Un ejemplo fácilmente discernible de lo que digo aquí puede encontrarse en la


experiencia de los simuladores de realidad virtual (hay un sinnúmero de videos de
reacciones a ellos en las redes), en la que los estímulos —que, en un nivel, podemos
reconocer como no cotidianos —afectan a pesar de todo a nuestra percepción y nos hacen
esquivar obstáculos o saltar buscando un punto de apoyo si el piso bajo nuestros pies se
derrumba. Evidentemente, entre más inmersivo sea el simulador, más efectiva será la
realidad virtual, y casi cualquier persona se verá afectada por ella si la experimenta. Esa es
la diferencia entre tales simuladores y la actuación, y es también la razón por la que para
actuar de manera voluntaria es necesario entrenarse, practicar y depurar técnicamente el
proceso de escenificación.

Sin embargo, ¿no son los sueños también escenificaciones? ¿No lo son muchos de los
síntomas descritos por Freud en sus textos? ¿No lo son incluso muchas de las actitudes y
comportamientos de la vida consciente de una persona común y cualquiera? ¿Qué me dicen
de una madre que se muestra dolida para lograr que su hijo haga por ella lo que quiere? ¿O
de un novio que amenaza con dejar a su novia —sin que esa sea su intención —con tal de
lograr que ella no lo deje? Basta con recordar el modo en que nos comportábamos de niños
cuando nos descubrían haciendo algo que reconocíamos como indebido para toparnos con
toda una gama de escenificaciones, incluso me atrevería a decir que no hay que ir tan lejos
como hasta la infancia para hallar dicha gama. ¿Dejamos de escenificar alguna vez?

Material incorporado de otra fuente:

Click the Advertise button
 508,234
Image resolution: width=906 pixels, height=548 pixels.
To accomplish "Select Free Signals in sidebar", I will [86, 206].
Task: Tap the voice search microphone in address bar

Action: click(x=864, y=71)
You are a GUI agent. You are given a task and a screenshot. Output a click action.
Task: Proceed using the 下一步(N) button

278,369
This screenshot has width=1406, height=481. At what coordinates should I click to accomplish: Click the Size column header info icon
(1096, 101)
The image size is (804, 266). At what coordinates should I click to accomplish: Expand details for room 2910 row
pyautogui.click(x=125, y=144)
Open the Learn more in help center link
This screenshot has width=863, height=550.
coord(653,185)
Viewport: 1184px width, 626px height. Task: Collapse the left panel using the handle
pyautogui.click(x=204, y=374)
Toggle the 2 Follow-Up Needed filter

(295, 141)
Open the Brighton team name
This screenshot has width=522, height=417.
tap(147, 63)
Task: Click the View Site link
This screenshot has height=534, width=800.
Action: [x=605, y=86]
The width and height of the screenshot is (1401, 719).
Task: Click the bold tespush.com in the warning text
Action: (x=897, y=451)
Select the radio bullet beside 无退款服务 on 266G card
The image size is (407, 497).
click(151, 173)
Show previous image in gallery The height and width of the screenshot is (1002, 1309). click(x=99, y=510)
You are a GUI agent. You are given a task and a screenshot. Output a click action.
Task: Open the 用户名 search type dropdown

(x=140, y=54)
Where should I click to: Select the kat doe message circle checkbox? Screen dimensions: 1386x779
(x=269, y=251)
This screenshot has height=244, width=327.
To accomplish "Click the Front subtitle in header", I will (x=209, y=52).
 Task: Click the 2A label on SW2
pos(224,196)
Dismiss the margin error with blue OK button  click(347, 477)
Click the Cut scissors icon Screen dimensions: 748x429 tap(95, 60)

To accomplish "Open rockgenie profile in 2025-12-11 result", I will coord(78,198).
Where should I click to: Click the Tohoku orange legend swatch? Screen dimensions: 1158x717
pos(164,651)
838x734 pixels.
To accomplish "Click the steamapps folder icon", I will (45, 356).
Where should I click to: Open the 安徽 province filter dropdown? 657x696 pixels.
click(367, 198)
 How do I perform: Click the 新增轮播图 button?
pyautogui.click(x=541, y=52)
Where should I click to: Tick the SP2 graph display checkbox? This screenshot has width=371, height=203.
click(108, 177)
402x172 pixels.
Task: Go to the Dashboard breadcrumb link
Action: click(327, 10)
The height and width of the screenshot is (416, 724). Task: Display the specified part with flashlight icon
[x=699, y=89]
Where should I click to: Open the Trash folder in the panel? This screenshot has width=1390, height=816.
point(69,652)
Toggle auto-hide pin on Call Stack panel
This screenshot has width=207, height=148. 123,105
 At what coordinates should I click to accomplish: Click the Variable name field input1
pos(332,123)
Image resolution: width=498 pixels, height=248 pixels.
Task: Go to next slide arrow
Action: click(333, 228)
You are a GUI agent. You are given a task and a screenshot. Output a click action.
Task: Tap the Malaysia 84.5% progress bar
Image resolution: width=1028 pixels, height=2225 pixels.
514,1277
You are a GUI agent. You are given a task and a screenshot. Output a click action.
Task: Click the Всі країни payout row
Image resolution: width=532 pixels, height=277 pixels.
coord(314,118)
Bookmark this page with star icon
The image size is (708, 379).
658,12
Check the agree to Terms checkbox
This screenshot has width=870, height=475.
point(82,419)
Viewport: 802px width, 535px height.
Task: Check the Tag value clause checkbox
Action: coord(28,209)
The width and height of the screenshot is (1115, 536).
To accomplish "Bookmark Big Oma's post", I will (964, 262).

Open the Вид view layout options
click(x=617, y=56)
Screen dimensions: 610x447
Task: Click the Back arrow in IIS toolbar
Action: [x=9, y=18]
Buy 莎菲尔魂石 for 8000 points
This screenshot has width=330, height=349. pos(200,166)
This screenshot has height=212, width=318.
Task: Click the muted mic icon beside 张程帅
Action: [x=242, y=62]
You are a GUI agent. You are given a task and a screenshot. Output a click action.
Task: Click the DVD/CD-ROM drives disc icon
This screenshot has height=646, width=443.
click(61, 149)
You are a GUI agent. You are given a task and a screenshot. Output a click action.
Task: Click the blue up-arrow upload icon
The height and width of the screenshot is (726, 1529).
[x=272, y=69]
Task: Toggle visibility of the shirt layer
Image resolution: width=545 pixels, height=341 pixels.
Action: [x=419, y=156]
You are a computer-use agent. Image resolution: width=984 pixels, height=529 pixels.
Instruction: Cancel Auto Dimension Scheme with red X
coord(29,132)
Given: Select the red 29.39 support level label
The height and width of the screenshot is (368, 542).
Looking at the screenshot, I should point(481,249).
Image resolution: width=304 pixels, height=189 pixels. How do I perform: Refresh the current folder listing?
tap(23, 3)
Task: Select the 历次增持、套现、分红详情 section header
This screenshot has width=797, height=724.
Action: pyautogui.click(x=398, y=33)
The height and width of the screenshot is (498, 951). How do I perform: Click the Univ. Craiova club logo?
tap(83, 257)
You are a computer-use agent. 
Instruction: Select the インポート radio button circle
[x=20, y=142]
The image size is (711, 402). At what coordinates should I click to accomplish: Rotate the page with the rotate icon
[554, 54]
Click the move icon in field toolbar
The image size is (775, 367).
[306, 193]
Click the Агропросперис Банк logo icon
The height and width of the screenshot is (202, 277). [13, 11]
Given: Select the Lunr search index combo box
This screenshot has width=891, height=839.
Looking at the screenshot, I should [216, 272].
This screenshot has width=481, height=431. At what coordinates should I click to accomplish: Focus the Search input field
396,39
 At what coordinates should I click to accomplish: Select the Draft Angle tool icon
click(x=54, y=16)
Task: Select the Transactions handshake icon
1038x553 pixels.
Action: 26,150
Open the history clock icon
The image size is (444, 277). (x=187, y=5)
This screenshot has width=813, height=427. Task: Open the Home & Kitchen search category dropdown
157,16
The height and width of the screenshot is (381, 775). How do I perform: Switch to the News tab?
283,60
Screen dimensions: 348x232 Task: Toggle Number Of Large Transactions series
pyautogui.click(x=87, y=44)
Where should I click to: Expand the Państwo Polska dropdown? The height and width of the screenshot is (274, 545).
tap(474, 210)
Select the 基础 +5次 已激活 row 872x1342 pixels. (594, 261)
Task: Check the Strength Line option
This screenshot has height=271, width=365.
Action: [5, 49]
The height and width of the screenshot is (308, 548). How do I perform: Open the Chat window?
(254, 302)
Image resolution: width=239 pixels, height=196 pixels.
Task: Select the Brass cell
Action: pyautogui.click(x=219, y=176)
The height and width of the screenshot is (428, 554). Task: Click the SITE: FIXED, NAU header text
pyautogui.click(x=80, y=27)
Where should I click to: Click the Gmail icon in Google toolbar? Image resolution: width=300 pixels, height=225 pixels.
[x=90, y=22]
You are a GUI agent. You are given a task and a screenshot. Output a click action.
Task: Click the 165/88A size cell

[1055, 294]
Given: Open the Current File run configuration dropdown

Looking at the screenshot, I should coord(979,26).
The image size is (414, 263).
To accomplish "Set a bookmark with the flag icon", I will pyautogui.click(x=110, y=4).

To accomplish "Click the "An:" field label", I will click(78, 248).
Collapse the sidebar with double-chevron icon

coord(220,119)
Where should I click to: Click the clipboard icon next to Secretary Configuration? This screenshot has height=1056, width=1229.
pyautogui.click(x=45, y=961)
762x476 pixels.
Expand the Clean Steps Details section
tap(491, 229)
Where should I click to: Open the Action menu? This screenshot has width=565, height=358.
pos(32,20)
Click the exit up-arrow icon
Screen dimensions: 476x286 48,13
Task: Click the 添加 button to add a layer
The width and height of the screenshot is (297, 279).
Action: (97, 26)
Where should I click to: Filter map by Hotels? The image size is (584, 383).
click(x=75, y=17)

Todos interpretamos personajes, y todos más de uno —en otro lado desarrollaré esto con
más cuidado y detalle. Todos contamos historias, a nosotros mismos y a los demás. Todos
dramatizamos (me atrevo a decir que) todo el tiempo, en sentido ficcional, con una
intención concreta, de manera no espontánea. Un ejemplo de esto último está en el proceso
de aprendizaje de la gesticulación. En su capítulo sobre el desarrollo del comportamiento
no verbal en niños1, Mark L. Knapp presenta una perspectiva muy interesante del proceso
de imitación y su utilidad para mantener a los adultos contentos. De modo que, esta sonrisa
de mi madre, el levantado de cejas de mi padre, las gesticulaciones manuales al hablar de
mi hermana mayor, etc., fueron en principio adiciones que hice a mi acervo de expresiones
con intenciones concretas, pero —con el paso del tiempo —dejé de poner mi atención en
ese nivel, dejé de reconocer en mí mismo y en los otros esa intencionalidad, y los otros
tampoco la reconocen ya en mí… como hacen los actores entre ellos al estar en escena.

Decía que todos ficcionalizamos (los escritores, directores y actores sólo abstraen ese
proceso y lo depuran técnicamente, como lo hace el pintor con la vista o el músico con el
oído), y tal vez, sólo tal vez, es posible pensar que una de las funciones primordiales del
psicoanálisis sea reconocer esa dimensión dramática de la experiencia psíquica humana y
desarticularla, pero no para desaparecerla y refundirla en la superficialidad de las ficciones
mal hechas (a las que, además, condenamos al entretenimiento cuando no reconocemos el
valor vital del drama), sino para desentrañar de ella las intencionalidades veladas, para
manifestar las verdades que en esas ficciones se ocultan y, con ello, ayudarnos unos a otros
a resignificar los actos y dotarlos de intencionalidades que, aunque se sigan actuando, nos
hagan el menor daño posible.

Por último, si es que no ha quedado del todo claro, me parece que recuperar el
significado originario del término drama (dejando de superficializarlo y simplificarlo)
puede hacer de nuestra vida cotidiana una mucho más cercana al autoconocimiento.

1
Development of Nonverbal Behavior in Children, en Mark L Knapp, Essentials of
Nonverbal Communication, Holt, Rinehart and Winston, USA, 1980.